Right off the bat, I’m going to tell you something that 99% of the fitness industry likes to sweep under the rug.
And that’s the fact that your genetics have a huge influence on your abs appearance.
If you browse through a fitness magazine or visit a bodybuilding website, you’ll find an article about a supplement, or program that claims that you can get abs like Brad Pitt from Fight Club.
Usually by taking a pill or following a super special diet and workout plan.
The truth, however, is that even though we’re all capable of losing fat and developing our abdominal muscles, what they’ll actually look like is highly influenced by our genetics.
You see, what most people refer to as a “six-pack” is actually one muscle known as the rectus abdominus.
This one muscle appears to be multiple muscles because it’s segmented into separate sections by fibrous bands called tendinous inscriptions.
The number of bands dividing the blocks of abs can vary, usually from 3 to 5, (1) but it can be more or less.
Some people are born with fewer bands, or even less pronounced bands, than an 8- or a 6-pack. In this instance, it can be physically impossible to achieve this segmentation without surgery.
Moreover, these tendinous inscriptions come in all different thicknesses, sizes, and even lopsided arrangements. This is why some people have less symmetrical abs than others.
While one guy might have an evenly lined 8-pack, another guy may have what looks like a lopsided 4-pack.
It all comes down to how many bands of connective tissue you have, and how they’re arranged on your rectus abdominus.
If you only have two bands, you’ll likely have a 4-pack, rather than a 6-pack. And there’s no amount of work you can do to get more tendinous inscriptions.
That’s why even Arnold Schwarzenegger always struggled with his abs. He did his best to draw attention away from them during his posing routines.
Aside from these factors, there are other genetic factors at play. This is why you shouldn’t compare your results to others.

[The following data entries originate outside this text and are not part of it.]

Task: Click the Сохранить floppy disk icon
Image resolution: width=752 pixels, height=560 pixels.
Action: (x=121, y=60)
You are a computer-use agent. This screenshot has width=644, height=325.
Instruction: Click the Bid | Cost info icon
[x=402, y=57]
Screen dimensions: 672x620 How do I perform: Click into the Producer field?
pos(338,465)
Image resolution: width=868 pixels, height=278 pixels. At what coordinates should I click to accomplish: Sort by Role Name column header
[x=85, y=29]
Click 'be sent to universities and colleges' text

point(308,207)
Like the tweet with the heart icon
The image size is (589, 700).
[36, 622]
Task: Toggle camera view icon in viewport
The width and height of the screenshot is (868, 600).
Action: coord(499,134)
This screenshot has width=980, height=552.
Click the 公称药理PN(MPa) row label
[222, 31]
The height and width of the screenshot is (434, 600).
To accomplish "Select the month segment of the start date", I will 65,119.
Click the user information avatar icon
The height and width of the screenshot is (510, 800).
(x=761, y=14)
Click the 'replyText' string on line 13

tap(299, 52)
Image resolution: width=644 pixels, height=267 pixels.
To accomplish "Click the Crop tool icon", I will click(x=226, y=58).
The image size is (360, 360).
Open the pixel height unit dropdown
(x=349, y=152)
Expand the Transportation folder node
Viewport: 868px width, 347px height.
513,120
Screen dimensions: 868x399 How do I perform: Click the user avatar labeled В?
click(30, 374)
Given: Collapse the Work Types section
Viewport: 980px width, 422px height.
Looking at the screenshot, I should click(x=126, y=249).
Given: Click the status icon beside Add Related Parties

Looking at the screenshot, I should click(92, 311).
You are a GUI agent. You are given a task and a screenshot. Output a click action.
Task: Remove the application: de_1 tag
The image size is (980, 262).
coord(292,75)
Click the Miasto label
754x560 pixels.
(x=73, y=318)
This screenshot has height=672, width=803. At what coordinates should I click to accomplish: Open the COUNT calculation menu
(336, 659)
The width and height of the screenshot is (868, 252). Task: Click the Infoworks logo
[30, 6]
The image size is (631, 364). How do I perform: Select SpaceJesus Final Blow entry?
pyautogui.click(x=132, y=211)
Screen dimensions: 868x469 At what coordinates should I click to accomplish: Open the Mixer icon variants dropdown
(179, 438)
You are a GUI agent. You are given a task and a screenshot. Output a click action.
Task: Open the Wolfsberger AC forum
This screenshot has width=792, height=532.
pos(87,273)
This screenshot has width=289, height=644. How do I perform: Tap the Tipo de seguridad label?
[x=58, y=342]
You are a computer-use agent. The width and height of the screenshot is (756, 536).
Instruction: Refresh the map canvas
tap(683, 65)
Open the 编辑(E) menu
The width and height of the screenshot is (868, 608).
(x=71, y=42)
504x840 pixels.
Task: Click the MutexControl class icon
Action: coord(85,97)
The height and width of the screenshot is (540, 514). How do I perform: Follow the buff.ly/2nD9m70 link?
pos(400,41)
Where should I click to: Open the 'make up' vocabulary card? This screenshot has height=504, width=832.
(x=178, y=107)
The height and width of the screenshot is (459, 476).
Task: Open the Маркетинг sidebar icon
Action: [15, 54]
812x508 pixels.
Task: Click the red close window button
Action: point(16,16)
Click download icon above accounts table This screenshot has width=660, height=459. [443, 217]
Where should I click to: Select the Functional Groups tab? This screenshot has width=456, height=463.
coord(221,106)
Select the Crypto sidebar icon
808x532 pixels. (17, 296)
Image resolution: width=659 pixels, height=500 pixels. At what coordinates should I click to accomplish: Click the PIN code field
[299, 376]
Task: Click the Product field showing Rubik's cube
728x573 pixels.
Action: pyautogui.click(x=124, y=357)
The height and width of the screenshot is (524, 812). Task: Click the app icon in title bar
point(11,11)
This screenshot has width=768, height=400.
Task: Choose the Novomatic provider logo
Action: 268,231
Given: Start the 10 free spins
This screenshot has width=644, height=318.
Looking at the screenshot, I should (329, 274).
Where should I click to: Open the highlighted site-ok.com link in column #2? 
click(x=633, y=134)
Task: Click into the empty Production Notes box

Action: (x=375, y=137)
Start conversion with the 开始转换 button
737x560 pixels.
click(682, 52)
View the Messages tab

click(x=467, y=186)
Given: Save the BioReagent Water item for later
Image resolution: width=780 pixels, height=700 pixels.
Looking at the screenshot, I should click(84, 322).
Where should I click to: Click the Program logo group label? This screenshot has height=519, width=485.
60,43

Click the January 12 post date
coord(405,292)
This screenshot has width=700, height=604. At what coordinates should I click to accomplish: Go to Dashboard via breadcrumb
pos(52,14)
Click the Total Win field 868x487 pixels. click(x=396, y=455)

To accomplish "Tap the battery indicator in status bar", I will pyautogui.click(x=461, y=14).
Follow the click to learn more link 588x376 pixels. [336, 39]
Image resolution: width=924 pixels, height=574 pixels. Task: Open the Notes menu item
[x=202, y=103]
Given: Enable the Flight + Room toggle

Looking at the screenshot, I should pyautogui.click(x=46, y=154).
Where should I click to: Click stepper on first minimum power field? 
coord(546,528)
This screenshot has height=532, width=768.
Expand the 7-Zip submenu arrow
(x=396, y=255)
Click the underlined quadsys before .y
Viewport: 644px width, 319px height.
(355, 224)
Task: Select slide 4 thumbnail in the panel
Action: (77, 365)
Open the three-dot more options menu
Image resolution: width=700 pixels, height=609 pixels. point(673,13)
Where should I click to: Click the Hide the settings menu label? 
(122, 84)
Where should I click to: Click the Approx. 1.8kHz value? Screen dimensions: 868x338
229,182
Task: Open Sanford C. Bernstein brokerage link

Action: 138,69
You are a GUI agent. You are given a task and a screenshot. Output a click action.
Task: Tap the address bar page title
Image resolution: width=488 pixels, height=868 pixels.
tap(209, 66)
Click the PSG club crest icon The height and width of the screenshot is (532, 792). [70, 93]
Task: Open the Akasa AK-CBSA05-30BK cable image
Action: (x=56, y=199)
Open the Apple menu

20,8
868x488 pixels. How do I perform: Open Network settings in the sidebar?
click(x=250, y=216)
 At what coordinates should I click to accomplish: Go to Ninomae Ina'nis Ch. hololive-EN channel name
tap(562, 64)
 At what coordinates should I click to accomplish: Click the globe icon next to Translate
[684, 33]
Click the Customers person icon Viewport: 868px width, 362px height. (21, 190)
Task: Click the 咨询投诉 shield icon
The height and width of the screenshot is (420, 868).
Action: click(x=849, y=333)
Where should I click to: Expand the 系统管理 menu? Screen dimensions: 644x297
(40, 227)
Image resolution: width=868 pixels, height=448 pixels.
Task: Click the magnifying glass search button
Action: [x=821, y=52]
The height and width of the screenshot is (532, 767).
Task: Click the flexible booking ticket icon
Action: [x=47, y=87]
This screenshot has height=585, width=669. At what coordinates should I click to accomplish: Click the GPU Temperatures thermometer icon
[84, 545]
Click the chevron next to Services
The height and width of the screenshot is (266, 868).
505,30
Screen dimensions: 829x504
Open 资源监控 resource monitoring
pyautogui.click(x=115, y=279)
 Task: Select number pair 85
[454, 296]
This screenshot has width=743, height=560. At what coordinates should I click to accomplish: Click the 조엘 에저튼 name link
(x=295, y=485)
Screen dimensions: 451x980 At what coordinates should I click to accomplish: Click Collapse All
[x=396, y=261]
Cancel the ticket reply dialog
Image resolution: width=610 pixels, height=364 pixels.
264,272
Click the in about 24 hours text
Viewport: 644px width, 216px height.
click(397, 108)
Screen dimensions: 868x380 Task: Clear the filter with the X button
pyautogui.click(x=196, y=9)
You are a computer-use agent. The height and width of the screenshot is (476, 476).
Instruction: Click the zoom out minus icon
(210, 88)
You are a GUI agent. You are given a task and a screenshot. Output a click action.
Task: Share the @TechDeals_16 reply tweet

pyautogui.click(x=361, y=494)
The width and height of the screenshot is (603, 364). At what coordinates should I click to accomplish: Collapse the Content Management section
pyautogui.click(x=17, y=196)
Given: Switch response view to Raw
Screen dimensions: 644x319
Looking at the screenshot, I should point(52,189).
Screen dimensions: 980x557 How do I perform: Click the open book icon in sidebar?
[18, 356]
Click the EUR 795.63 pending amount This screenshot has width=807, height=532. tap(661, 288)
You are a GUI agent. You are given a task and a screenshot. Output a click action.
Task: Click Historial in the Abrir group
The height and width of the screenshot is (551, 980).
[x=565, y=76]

Your goal should be to get lean enough to see your abs, regardless of how many blocks show up when you do. A lot of that is out of your control and, simply put, not worth stressing about.
#2 Go heavy for best results
Now with all that said, most people will at least have two bands. If you ignore the endless ads, you’ll realize that’s more than enough for a very attractive midsection to be proud of.
But to develop those abs, you’re going to want to use some heavyweight. And that’s something that most people don’t tell you.
Most trainers will tell you that you should train your abs with a high number of reps. That’s because they’re made up of mostly slow-twitch muscle fibers, and hardly any fast-twitch muscle fibers.
The scientific evidence, however, doesn’t support this idea. It actually shows that the abs have a balanced profile of around 55-58% slow-twitch fibers, and the other half is made up of fast-twitch fibers (2).
This is one of the reasons why I’ve been saying for years that since your rectus abdominus is a muscle, it would make sense to use heavy weight on it. Just like we do for our bicep, leg, and chest exercises.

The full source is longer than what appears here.